8. The catheter sheath as claimed in any one of the preceding claims, wherein the distal end of the catheter comprises at least two electrodes in which an intermediate layer disposed between the at least two electrodes.

9. The catheter sheath as claimed in claim 8, wherein the intermediate layer abuts a side of the at least two electrodes.

10. The catheter sheath as claimed in claim 8 or claim 9, wherein the outer surface of the intermediate layer and the outer surface of the at least two electrodes is flush.
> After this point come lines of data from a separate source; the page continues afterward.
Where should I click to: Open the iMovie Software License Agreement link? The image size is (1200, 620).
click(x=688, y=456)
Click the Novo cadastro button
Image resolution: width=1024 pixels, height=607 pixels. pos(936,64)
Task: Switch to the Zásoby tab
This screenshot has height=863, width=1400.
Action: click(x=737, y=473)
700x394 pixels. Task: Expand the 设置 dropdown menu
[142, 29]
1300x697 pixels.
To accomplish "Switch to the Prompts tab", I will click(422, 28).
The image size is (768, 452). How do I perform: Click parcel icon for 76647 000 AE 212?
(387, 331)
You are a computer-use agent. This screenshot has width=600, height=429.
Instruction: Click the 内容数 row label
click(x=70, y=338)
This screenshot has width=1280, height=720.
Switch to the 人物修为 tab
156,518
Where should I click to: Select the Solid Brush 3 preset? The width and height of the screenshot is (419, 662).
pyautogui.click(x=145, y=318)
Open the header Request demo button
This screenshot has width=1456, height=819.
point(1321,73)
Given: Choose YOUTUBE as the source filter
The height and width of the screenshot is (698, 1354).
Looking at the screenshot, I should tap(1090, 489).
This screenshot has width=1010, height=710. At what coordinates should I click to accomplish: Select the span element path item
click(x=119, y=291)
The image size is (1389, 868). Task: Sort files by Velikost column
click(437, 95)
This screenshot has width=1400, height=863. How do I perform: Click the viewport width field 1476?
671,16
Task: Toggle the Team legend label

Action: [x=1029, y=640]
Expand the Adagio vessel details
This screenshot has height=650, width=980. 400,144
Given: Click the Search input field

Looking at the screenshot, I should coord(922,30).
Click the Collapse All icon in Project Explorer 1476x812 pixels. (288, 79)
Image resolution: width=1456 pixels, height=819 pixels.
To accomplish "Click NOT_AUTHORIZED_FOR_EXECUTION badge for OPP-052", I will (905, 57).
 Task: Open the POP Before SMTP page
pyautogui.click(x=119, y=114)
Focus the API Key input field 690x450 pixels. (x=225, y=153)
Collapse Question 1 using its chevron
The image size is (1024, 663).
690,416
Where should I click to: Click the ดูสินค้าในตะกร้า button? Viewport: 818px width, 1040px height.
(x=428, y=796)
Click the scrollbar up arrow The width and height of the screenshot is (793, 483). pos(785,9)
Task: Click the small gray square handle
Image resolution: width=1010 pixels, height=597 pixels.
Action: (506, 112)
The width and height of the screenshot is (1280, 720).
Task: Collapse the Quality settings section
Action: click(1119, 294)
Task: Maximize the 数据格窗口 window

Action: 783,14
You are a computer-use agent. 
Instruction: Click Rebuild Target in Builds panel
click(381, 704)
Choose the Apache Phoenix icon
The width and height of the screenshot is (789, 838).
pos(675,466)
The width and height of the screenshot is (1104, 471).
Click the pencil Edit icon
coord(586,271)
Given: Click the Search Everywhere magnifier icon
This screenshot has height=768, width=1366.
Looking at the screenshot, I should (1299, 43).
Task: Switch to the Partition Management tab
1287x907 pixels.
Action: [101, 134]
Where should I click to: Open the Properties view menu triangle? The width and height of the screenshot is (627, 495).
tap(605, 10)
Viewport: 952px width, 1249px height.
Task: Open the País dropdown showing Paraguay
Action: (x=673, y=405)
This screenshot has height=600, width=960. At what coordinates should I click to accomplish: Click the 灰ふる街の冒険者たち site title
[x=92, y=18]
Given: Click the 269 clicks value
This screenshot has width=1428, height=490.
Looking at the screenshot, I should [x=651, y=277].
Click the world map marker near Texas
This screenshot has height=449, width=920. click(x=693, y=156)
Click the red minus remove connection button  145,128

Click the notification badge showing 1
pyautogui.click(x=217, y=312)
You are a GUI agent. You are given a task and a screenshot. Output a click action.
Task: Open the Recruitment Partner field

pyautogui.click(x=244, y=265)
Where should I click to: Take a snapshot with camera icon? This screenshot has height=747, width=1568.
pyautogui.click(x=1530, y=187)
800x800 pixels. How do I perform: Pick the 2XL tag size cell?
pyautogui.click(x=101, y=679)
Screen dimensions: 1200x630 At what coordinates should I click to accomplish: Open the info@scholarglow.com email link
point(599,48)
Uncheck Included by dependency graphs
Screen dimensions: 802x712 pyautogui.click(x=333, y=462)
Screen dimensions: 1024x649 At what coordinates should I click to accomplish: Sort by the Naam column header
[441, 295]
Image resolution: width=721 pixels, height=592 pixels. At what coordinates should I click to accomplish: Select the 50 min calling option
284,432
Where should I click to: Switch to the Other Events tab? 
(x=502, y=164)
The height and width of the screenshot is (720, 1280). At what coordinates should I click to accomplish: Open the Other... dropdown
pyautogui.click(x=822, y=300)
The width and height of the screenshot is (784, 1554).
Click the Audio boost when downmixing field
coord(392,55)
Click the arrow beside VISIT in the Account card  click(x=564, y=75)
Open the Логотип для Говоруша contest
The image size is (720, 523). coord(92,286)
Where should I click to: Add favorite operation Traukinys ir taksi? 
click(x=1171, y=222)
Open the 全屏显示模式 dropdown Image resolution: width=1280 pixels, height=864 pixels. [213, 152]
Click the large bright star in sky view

11. The catheter sheath as claimed in any one of the preceding claims, wherein the outer surface of the catheter lead is molded by a heat-shrink layer.

12. A method of manufacturing a catheter sheath, the method comprising the steps of;

cutting an aperture in a tubular member to expose a conductive wire;

applying an electrode over the conductive wire;

applying a heat-shrink layer with an intermediate layer over the tubular member and the electrode;

applying heat to the heat-shrink layer such that the intermediate layer transitions from a solid state to a fluid state, the heat further causing the heat-shrink layer to radially shrink around the intermediate layer; and

removing the heat-shrink layer after the intermediate layer has solidified.

13. The catheter sheath as claimed in any one of the preceding claims, wherein the aperture the expose the conductive wire is filled with a conductive material.

14. The catheter sheath as claimed in any one of the preceding claims, wherein at least one tacking aperture is formed in the tubular member.

15. The catheter sheath as claimed in any one of the preceding claims, wherein a conductive band is disposed between the electrode and the conductive wire.

16. The catheter sheath as claimed in any one of the preceding claims, wherein the outer surface of the intermediate layer is moulded to be substantially level with the outer surface the electrode.

17. The catheter sheath as claimed in claim 16, wherein the heat-shrink layer is used as a mould to mould the intermediate layer.